Exercise aim
Repeat the entries. Each one must match exactly.

[Dataset excerpts]
== Segment start ==

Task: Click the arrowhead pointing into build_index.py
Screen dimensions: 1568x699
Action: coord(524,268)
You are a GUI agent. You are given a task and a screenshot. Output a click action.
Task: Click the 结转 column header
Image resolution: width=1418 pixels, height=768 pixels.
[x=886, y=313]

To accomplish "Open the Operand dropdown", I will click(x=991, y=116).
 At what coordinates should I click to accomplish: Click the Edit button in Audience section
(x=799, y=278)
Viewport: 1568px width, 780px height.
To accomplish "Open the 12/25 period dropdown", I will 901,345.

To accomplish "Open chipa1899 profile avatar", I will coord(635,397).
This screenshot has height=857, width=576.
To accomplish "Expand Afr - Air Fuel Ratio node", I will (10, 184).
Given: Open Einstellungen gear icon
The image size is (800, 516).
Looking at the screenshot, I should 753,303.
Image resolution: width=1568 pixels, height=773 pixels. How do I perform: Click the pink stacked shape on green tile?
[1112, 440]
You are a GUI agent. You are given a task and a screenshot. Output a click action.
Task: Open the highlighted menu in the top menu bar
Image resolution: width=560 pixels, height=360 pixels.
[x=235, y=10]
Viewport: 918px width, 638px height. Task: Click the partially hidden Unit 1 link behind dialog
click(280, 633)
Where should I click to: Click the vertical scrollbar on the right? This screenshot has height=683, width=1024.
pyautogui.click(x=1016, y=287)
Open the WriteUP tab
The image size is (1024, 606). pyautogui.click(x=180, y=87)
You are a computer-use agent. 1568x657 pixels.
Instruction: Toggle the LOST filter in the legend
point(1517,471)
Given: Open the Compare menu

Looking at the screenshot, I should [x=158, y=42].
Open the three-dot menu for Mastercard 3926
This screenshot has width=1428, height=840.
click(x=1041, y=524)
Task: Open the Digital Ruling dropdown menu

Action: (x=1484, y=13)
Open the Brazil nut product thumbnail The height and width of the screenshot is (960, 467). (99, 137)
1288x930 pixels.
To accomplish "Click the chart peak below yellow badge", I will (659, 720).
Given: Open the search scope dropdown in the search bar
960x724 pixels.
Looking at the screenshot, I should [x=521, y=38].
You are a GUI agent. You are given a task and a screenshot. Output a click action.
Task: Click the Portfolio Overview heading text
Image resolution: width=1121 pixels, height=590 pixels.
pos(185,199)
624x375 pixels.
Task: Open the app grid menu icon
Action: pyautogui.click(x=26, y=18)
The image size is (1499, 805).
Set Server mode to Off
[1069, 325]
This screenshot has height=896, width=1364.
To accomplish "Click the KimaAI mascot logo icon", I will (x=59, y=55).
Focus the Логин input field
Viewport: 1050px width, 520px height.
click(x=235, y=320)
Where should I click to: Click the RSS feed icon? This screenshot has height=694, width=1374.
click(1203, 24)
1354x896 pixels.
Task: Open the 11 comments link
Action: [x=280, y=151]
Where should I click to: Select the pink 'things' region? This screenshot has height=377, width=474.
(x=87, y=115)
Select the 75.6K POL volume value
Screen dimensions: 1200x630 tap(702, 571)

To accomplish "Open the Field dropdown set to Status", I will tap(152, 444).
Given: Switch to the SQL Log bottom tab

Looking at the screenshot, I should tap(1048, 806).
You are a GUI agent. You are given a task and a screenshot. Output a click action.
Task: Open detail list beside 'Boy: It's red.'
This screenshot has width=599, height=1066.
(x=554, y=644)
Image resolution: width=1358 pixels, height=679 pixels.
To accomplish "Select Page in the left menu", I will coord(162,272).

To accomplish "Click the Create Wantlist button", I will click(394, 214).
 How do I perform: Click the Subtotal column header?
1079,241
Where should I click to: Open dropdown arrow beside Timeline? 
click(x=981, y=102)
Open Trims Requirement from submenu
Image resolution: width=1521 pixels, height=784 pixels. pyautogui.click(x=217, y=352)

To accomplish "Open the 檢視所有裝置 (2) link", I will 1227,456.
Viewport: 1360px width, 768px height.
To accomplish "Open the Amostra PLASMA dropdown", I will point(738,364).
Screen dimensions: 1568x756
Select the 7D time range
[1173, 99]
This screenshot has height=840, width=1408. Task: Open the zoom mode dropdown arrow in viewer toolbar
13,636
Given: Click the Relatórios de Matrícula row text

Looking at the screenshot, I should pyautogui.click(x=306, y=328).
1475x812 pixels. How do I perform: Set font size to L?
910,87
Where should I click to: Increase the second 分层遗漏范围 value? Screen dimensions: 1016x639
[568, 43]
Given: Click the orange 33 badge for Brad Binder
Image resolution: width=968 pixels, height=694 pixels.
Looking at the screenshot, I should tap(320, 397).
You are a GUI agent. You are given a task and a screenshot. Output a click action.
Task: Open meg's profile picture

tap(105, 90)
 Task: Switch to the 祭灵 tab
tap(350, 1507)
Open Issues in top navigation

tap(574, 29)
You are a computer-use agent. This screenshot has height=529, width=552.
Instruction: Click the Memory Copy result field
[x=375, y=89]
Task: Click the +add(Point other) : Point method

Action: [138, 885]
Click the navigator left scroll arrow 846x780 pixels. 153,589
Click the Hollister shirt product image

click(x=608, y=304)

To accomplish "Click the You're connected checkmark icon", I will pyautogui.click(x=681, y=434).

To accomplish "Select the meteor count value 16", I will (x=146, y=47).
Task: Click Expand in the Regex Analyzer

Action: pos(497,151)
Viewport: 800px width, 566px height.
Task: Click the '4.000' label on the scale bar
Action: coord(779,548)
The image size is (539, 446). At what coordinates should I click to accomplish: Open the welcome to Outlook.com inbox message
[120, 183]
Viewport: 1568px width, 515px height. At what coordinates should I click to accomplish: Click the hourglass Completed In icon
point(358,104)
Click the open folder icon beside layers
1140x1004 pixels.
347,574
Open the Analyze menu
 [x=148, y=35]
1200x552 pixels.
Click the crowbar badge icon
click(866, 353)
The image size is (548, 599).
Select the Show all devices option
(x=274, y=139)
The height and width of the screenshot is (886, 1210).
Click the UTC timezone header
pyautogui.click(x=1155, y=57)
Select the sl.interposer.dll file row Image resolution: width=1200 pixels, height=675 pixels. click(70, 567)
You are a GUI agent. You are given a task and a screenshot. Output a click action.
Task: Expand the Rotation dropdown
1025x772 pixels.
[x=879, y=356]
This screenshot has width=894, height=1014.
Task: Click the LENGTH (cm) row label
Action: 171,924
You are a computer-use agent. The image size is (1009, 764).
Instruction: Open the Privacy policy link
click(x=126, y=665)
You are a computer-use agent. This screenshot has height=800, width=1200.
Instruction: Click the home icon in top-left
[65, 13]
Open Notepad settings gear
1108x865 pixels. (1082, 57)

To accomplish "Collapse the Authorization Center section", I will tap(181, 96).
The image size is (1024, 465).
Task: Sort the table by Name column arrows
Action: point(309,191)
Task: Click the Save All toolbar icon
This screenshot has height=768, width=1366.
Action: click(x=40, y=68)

== Segment end ==

Result
Task: Click the arrowhead pointing into build_index.py
Screen dimensions: 1568x699
Action: coord(524,268)
You are a GUI agent. You are given a task and a screenshot. Output a click action.
Task: Click the 结转 column header
Image resolution: width=1418 pixels, height=768 pixels.
[x=886, y=313]

To accomplish "Open the Operand dropdown", I will click(x=991, y=116).
 At what coordinates should I click to accomplish: Click the Edit button in Audience section
(x=799, y=278)
Viewport: 1568px width, 780px height.
To accomplish "Open the 12/25 period dropdown", I will 901,345.

To accomplish "Open chipa1899 profile avatar", I will coord(635,397).
This screenshot has height=857, width=576.
To accomplish "Expand Afr - Air Fuel Ratio node", I will (10, 184).
Given: Open Einstellungen gear icon
The image size is (800, 516).
Looking at the screenshot, I should 753,303.
Image resolution: width=1568 pixels, height=773 pixels. How do I perform: Click the pink stacked shape on green tile?
[1112, 440]
You are a GUI agent. You are given a task and a screenshot. Output a click action.
Task: Open the highlighted menu in the top menu bar
Image resolution: width=560 pixels, height=360 pixels.
[x=235, y=10]
Viewport: 918px width, 638px height. Task: Click the partially hidden Unit 1 link behind dialog
click(280, 633)
Where should I click to: Click the vertical scrollbar on the right? This screenshot has height=683, width=1024.
pyautogui.click(x=1016, y=287)
Open the WriteUP tab
The image size is (1024, 606). pyautogui.click(x=180, y=87)
You are a computer-use agent. 1568x657 pixels.
Instruction: Toggle the LOST filter in the legend
point(1517,471)
Given: Open the Compare menu

Looking at the screenshot, I should [x=158, y=42].
Open the three-dot menu for Mastercard 3926
This screenshot has width=1428, height=840.
click(x=1041, y=524)
Task: Open the Digital Ruling dropdown menu

Action: (x=1484, y=13)
Open the Brazil nut product thumbnail The height and width of the screenshot is (960, 467). (99, 137)
1288x930 pixels.
To accomplish "Click the chart peak below yellow badge", I will (659, 720).
Given: Open the search scope dropdown in the search bar
960x724 pixels.
Looking at the screenshot, I should [x=521, y=38].
You are a GUI agent. You are given a task and a screenshot. Output a click action.
Task: Click the Portfolio Overview heading text
Image resolution: width=1121 pixels, height=590 pixels.
pos(185,199)
624x375 pixels.
Task: Open the app grid menu icon
Action: pyautogui.click(x=26, y=18)
The image size is (1499, 805).
Set Server mode to Off
[1069, 325]
This screenshot has height=896, width=1364.
To accomplish "Click the KimaAI mascot logo icon", I will (x=59, y=55).
Focus the Логин input field
Viewport: 1050px width, 520px height.
click(x=235, y=320)
Where should I click to: Click the RSS feed icon? This screenshot has height=694, width=1374.
click(1203, 24)
1354x896 pixels.
Task: Open the 11 comments link
Action: [x=280, y=151]
Where should I click to: Select the pink 'things' region? This screenshot has height=377, width=474.
(x=87, y=115)
Select the 75.6K POL volume value
Screen dimensions: 1200x630 tap(702, 571)

To accomplish "Open the Field dropdown set to Status", I will tap(152, 444).
Given: Switch to the SQL Log bottom tab

Looking at the screenshot, I should tap(1048, 806).
You are a GUI agent. You are given a task and a screenshot. Output a click action.
Task: Open detail list beside 'Boy: It's red.'
This screenshot has width=599, height=1066.
(x=554, y=644)
Image resolution: width=1358 pixels, height=679 pixels.
To accomplish "Select Page in the left menu", I will coord(162,272).

To accomplish "Click the Create Wantlist button", I will click(394, 214).
 How do I perform: Click the Subtotal column header?
1079,241
Where should I click to: Open dropdown arrow beside Timeline? 
click(x=981, y=102)
Open Trims Requirement from submenu
Image resolution: width=1521 pixels, height=784 pixels. pyautogui.click(x=217, y=352)

To accomplish "Open the 檢視所有裝置 (2) link", I will 1227,456.
Viewport: 1360px width, 768px height.
To accomplish "Open the Amostra PLASMA dropdown", I will point(738,364).
Screen dimensions: 1568x756
Select the 7D time range
[1173, 99]
This screenshot has height=840, width=1408. Task: Open the zoom mode dropdown arrow in viewer toolbar
13,636
Given: Click the Relatórios de Matrícula row text

Looking at the screenshot, I should pyautogui.click(x=306, y=328).
1475x812 pixels. How do I perform: Set font size to L?
910,87
Where should I click to: Increase the second 分层遗漏范围 value? Screen dimensions: 1016x639
[568, 43]
Given: Click the orange 33 badge for Brad Binder
Image resolution: width=968 pixels, height=694 pixels.
Looking at the screenshot, I should tap(320, 397).
You are a GUI agent. You are given a task and a screenshot. Output a click action.
Task: Open meg's profile picture

tap(105, 90)
 Task: Switch to the 祭灵 tab
tap(350, 1507)
Open Issues in top navigation

tap(574, 29)
You are a computer-use agent. This screenshot has height=529, width=552.
Instruction: Click the Memory Copy result field
[x=375, y=89]
Task: Click the +add(Point other) : Point method

Action: [138, 885]
Click the navigator left scroll arrow 846x780 pixels. 153,589
Click the Hollister shirt product image

click(x=608, y=304)

To accomplish "Click the You're connected checkmark icon", I will pyautogui.click(x=681, y=434).

To accomplish "Select the meteor count value 16", I will (x=146, y=47).
Task: Click Expand in the Regex Analyzer

Action: pos(497,151)
Viewport: 800px width, 566px height.
Task: Click the '4.000' label on the scale bar
Action: coord(779,548)
The image size is (539, 446). At what coordinates should I click to accomplish: Open the welcome to Outlook.com inbox message
[120, 183]
Viewport: 1568px width, 515px height. At what coordinates should I click to accomplish: Click the hourglass Completed In icon
point(358,104)
Click the open folder icon beside layers
1140x1004 pixels.
347,574
Open the Analyze menu
 [x=148, y=35]
1200x552 pixels.
Click the crowbar badge icon
click(866, 353)
The image size is (548, 599).
Select the Show all devices option
(x=274, y=139)
The height and width of the screenshot is (886, 1210).
Click the UTC timezone header
pyautogui.click(x=1155, y=57)
Select the sl.interposer.dll file row Image resolution: width=1200 pixels, height=675 pixels. click(70, 567)
You are a GUI agent. You are given a task and a screenshot. Output a click action.
Task: Expand the Rotation dropdown
1025x772 pixels.
[x=879, y=356]
This screenshot has width=894, height=1014.
Task: Click the LENGTH (cm) row label
Action: 171,924
You are a computer-use agent. The image size is (1009, 764).
Instruction: Open the Privacy policy link
click(x=126, y=665)
You are a computer-use agent. This screenshot has height=800, width=1200.
Instruction: Click the home icon in top-left
[65, 13]
Open Notepad settings gear
1108x865 pixels. (1082, 57)

To accomplish "Collapse the Authorization Center section", I will tap(181, 96).
The image size is (1024, 465).
Task: Sort the table by Name column arrows
Action: point(309,191)
Task: Click the Save All toolbar icon
This screenshot has height=768, width=1366.
Action: click(x=40, y=68)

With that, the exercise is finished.